As for monetization on our side, we think it’ll come, but probably not in the traditional ‘pay-to-use’ way. We just launched about a month ago, so it’s still very early. The priority right now is adoption. We want to get more apps plugged in, more liquidity providers onboarded. Once we scale that up, we’ll explore monetization options — but that doesn’t necessarily mean we’ll start charging across the board.
The STON.fi team is still finalizing KPIs. We’re testing everything live — this is a working product — so we’re figuring out the numbers as we go. But if I had to name one core metric right now, it’s connectivity. We want to connect as many applications as possible, and aggregate as much liquidity as we can. That’s the north star for us.
Looking at the roadmap, the next big step is cross-chain swaps. Omniston currently runs on the TON blockchain, but we’ve already built the architecture for cross-chain functionality, and we’re actively testing it. Over the next few months, we’ll be working on integration testing.
Of course, we’re taking it step by step. The next chain will likely be Tron, and then we’ll move into EVM ecosystems. But it’s not going to be all at once — we’re rolling this out gradually.
TON — The Ideal Blockchain for Omniston?
There are two reasons why we chose TON. First, it is a technically strong blockchain. Second, it’s rapidly becoming the native chain of Telegram, which has a massive user base of over one billion people.
TON helps us access these huge markets. A technically strong blockchain plus a huge market is a good fit. Additionally, the TON ecosystem offers solid developer support and growing resources, making it a compelling platform on which to build.
I would also add that the TON ecosystem is growing very fast, with strong support from the TON Foundation. Plus, with so many projects on the chain, they craft good documentation that shows the use cases and so on. For developers building on TON, this means they benefit not just from the strong support but also from the collective experience and momentum of the broader community — which is incredibly valuable.

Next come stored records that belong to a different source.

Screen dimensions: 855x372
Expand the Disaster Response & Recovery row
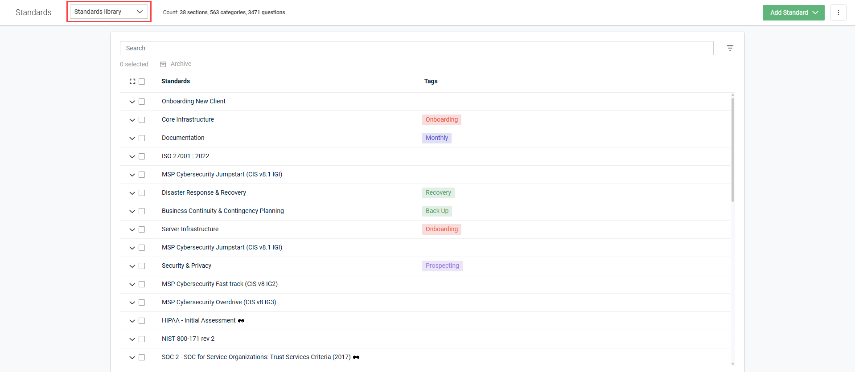click(x=132, y=193)
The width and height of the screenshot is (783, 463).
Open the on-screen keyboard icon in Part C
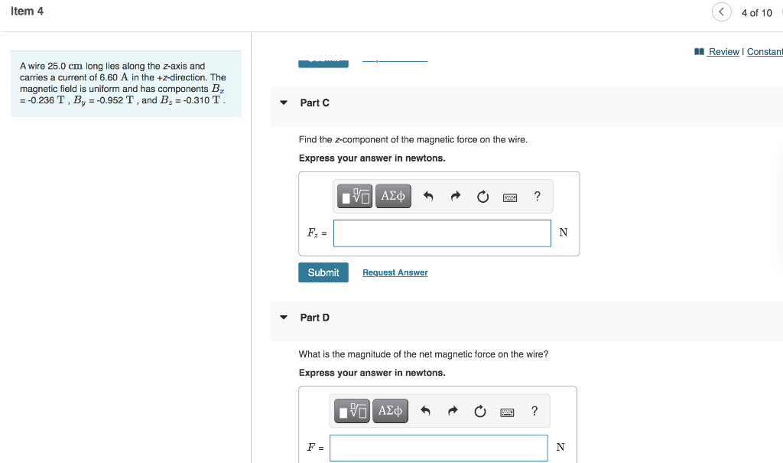(x=510, y=196)
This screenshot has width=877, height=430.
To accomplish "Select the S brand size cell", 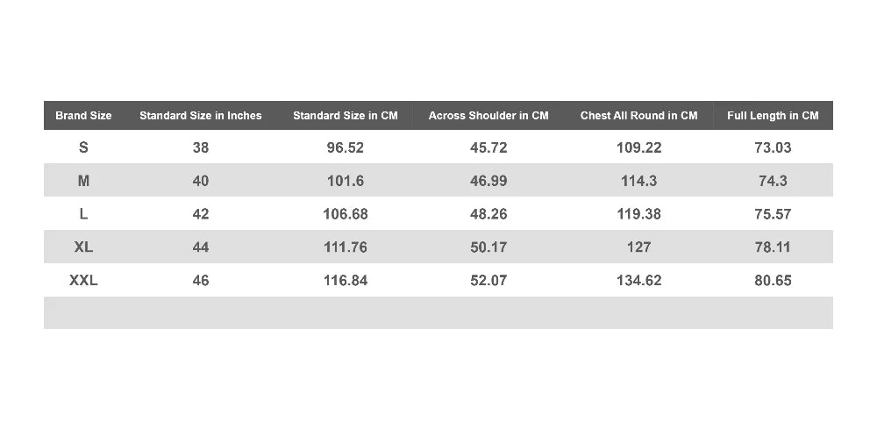I will tap(83, 147).
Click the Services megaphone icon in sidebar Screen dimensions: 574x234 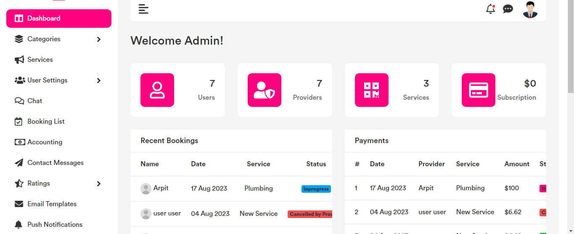[x=19, y=60]
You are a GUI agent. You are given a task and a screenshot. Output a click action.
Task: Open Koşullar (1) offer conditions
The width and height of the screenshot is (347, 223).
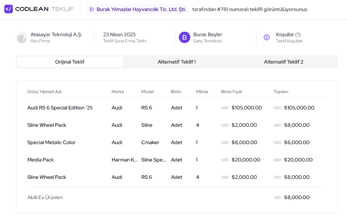(x=288, y=35)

The Impact of Crypto and Blockchain Regulation
First of all, I don’t think regulation is a limitation per se. It’s something we monitor closely, and we take all regulatory developments into account as we grow.
I would say that Europe has made some progress over here because of MiCA. Regulation in the United States is fragmented, but we still need to watch them closely. Our goal is to remain fully compliant — and we view that as necessary and inevitable.
Promising Crypto Trends
Everybody is speaking about AI agents. The concept is definitely compelling and has strong future potential, but the challenge is that there aren’t many clear, practical use cases yet. What we need to do now is find these good use cases, and currently, I would say that there are not so many. That’s the problem. But again, we need to watch this space closely.
From what I understand, AI agents are already being used to evaluate whether there is a balance in the market. It is interesting to use them for this specific test case, but this is only one. It is the most obvious one.
There’s definitely room to explore more impactful ways to combine AI with crypto. It’s an area worth studying closely, and while we’re still in the early stages, I don’t see any fundamental limitations holding us back.